[Bioperl-l] Blast stuff
Steve Chervitz
sac at bioperl.org
Mon Jan 27 14:20:31 EST 2003
Good catch, guys. I would also expect seq_inds('conserved') to include
identical matches, since identity definitely means conserved. It should
also jibe with frac_conserved and num_conserved. So I'd call this a bug
and fix seq_inds('conserved') to do what everyone expects.
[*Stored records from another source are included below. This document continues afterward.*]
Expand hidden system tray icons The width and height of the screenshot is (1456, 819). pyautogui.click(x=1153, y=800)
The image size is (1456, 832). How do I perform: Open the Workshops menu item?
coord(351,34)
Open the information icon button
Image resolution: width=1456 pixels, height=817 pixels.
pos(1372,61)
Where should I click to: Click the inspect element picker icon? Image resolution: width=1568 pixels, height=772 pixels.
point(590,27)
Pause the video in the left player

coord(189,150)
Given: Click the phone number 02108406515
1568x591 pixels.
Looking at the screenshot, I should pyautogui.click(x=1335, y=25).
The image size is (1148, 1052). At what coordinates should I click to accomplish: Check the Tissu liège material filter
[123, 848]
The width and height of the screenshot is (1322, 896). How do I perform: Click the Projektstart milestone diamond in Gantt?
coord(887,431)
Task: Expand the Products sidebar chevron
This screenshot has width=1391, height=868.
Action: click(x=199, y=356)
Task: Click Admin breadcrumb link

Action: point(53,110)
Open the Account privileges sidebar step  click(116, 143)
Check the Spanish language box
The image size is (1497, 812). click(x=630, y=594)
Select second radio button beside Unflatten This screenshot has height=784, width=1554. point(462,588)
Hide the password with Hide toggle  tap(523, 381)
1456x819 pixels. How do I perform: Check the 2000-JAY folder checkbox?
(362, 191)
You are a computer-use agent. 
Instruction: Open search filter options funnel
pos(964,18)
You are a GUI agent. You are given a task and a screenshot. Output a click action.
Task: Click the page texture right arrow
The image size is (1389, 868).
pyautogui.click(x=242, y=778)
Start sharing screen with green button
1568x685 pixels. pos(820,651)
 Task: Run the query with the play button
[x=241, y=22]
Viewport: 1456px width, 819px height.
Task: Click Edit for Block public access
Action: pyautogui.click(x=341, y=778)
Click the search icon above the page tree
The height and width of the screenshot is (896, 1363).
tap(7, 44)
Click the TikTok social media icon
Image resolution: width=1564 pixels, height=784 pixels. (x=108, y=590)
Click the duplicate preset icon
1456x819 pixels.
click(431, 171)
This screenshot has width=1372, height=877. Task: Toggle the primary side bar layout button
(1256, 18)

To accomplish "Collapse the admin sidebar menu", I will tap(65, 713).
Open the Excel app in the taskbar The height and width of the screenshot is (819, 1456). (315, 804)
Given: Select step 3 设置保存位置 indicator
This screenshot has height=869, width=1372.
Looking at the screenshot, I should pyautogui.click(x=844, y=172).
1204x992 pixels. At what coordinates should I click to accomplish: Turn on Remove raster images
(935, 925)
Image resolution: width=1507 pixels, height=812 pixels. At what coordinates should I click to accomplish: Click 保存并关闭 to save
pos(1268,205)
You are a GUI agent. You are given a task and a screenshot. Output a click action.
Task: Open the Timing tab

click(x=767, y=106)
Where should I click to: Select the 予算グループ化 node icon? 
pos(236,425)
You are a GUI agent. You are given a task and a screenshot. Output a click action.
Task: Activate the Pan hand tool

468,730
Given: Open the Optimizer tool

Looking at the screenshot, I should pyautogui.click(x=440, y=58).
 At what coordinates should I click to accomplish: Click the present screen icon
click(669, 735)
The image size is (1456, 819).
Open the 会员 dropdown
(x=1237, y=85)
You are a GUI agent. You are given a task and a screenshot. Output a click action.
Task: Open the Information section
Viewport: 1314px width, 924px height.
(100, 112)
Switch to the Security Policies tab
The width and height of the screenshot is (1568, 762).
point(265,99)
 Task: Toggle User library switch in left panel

As for returning the conserved but non-identical matches, I'd recommend
defining an unambiguous argument that won't mislead anyone, such as
seq_inds("conserved-but-not-identical"). Wordy, but explicit. It
probably won't be of concern to the typical user since it doesn't
correspond to any BLAST statistic.
As for backward compatibility, I consider this more of a bug than a
feature, so a change in behavior is warranted. We can of course note it
in the release notes, and even issue a warning when
seq_inds("conserved") is called. The warning would be in the 1.2.1 and
1.2.2 release only.
Steve
On Monday, Jan 27, 2003, at 05:00 US/Pacific, Jason Stajich wrote:
> Ben - That's a fine idea. Definitely something that should be
> applied, I
> would have expected the same thing.
>
> Will look into it today should be trivial to implement.
>
> -jason
>
> On Sun, 26 Jan 2003, Benjamin Berman wrote:
>
>>
>> Hey Jason,
>>
>> For some reason, the bioperl list seems to be rejecting posts I make
>> from
>> this computer, so could you forward this on to steve and the rest of
>> the list.
>>
>> I found another problem I believe. In both the blast and psiblast
>> versions, Hit/HSP::seq_inds('conserved') seems to return the
>> similar/conserved bases alone, not including the identical ones.
>> Common
>> intuition, as well as BLAST itself, would consider conserved (or
>> positive)
>> matches to include both the conserved and identical residues. While
>> the
>> current semantics may be correct under a certain logic, I think it's
>> very
>> misleading- especially because they contradict what is returned by
>> frac_conserved and num_conserved. I spent a long time today tracking
>> down
>> unexpected results I was getting, and it turned out to be because I
>> was
>> assuming that frac_conserved and seq_inds('conserved') were returning
>> the
>> same thing.
>>
>> I think it's useful to provide access to the conserved indices apart
>> from
>> the identical ones. And I guess for backwards compatibility
>> 'conserved'
>> should continue to return what it does now (although I think it would
>> prevent future problems to alter the semantics now). But the
>> documentation
>> should make it abundantly clear in this case what's going on. In
>> addtion,
>> another class such as 'positives', could be added to return the
>> conserved+identical union.
>>
>> thanks for the consideration,
>> ben.
>>
>>
>>
>> At 05:34 PM 1/26/2003 -0500, Jason Stajich wrote:
>>> Ben -
>>>
>>> The reason stems from this: the last HSP is not in the same Frame.
>>> So the
>>> tile_hsps puts it into a separate group - so the last 18 aa are not
>>> included in the longest contiguous alignable region which is used to
>>> calulate that frac_identical for the overall hit. This is in lines
>>> 215-226 in Bio::Search::SearchUtils.
>>>
>>> Steve may have comments on what is the appropriate behavior here.
>>>
>>> I'm commiting some code cleanup made during my little audit but it
>>> should
>>> not functionally change anything.
>>>
>>> Oops - actually one change - I think the logical_length of the hit
>>> should be the length / 3 for a TBLASTN so that put the percent id at
>>> 84%
>>> which is consistent with what Steve was doing in psiblast objects.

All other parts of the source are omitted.